Sanità in Campania, possibile sospensione per TAC, esami e risonanze?

Altra tegola per i malati campani,, se i tetti di spesa fossero raggiunti prima della fine dell’anno, alcune prestazioni sanitarie verrebbero eseguite solo a pagamento.

Fondi esauriti ed  analisi cliniche a pagamento, è questa la notizia che sta facendo tremare molti cittadini campani che con l’approssimarsi della fine dell’anno, oltre al problema Covid19 che sta mettendo in ginocchio l’intero sistema sanitario regionale e nazionale ed alla classica influenza stagionale, dovranno  fare i conti con le carenze del sistema sanitario e con i fondi che potrebbero esaurirsi  prima del tempo mettendo a rischio esami diagnostici e visite specifiche (all’inizio dell’anno gli enti pubblici stanziano un budget massimo per ogni struttura che non può essere sforato; per questo motivo gli ospedali o le strutture convenzionate che hanno superato il budget stanziato per l’anno 2020 non potranno  offrire i propri servizi gratuitamente ma solo a pagamento).
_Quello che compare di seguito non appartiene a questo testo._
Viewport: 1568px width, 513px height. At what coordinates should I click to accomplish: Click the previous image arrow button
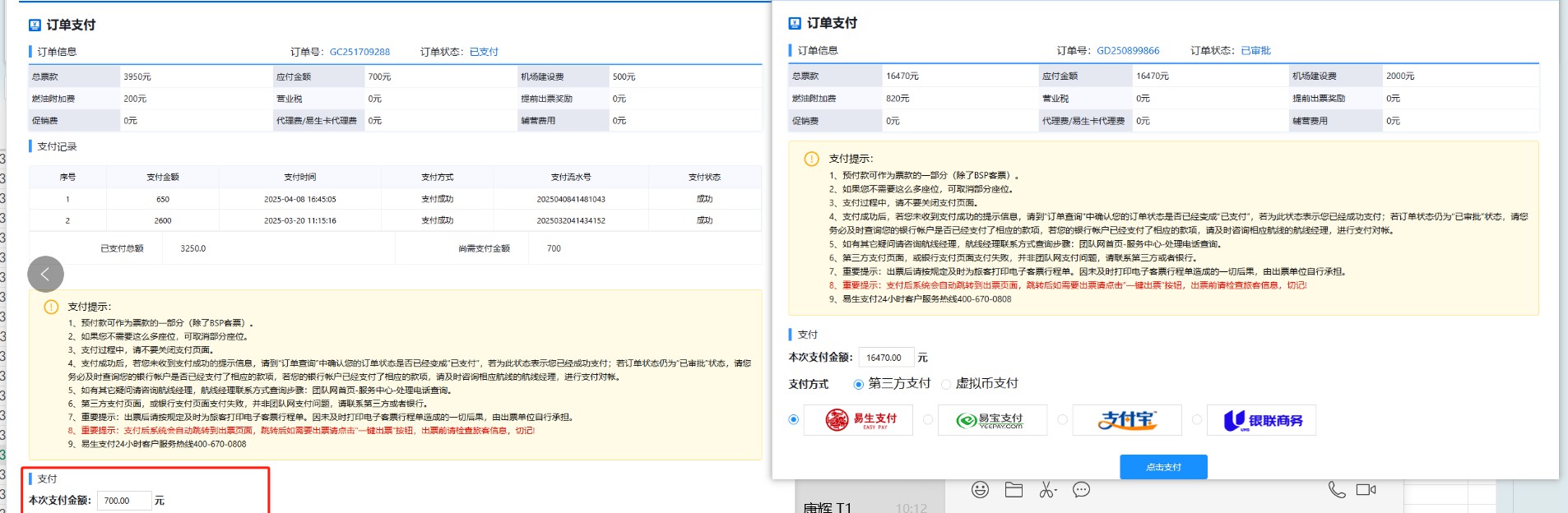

Ad oggi non ci sono grandissime emergenze, ma visto quanto accaduto in passato, non solo in Campania ma anche in altre regioni italiane, e la crisi contingente, qualche malato inizia a preoccuparsi e le dichiarazioni rilasciate nelle scorse settimane da Gennaro Lamberti, presidente Federlab Italia  in relazione ai tetti di spesa che starebbero per esaurirsi, hanno aumentato le preoccupazioni dei pazienti campani e dei loro familiari che oltre a combattere con pandemie, terre dei fuochi e malasanità, si ritroverebbero a fare i conti con un ulteriore  problematica.  Al momento non ci sono certezze in merito e la maggior parte dei  rischi potrebbe verificarsi agli inizi di dicembre, quando i fondi per alcune strutture presenti sul territorio campano inizierebbero a scarseggiare. Purtroppo tali inconvenienti sono avvenuti anche in passato, proprio verso la fine dell’anno, per questo motivo alcuni malati, non solo in Campania, si sono organizzati decidendo di pagare o aspettare qualche settimana e posticipare gli esami; visto che da gennaio in poi tutto dovrebbe tornare alla ‘’normalità’’, se questa può essere definita, normalità.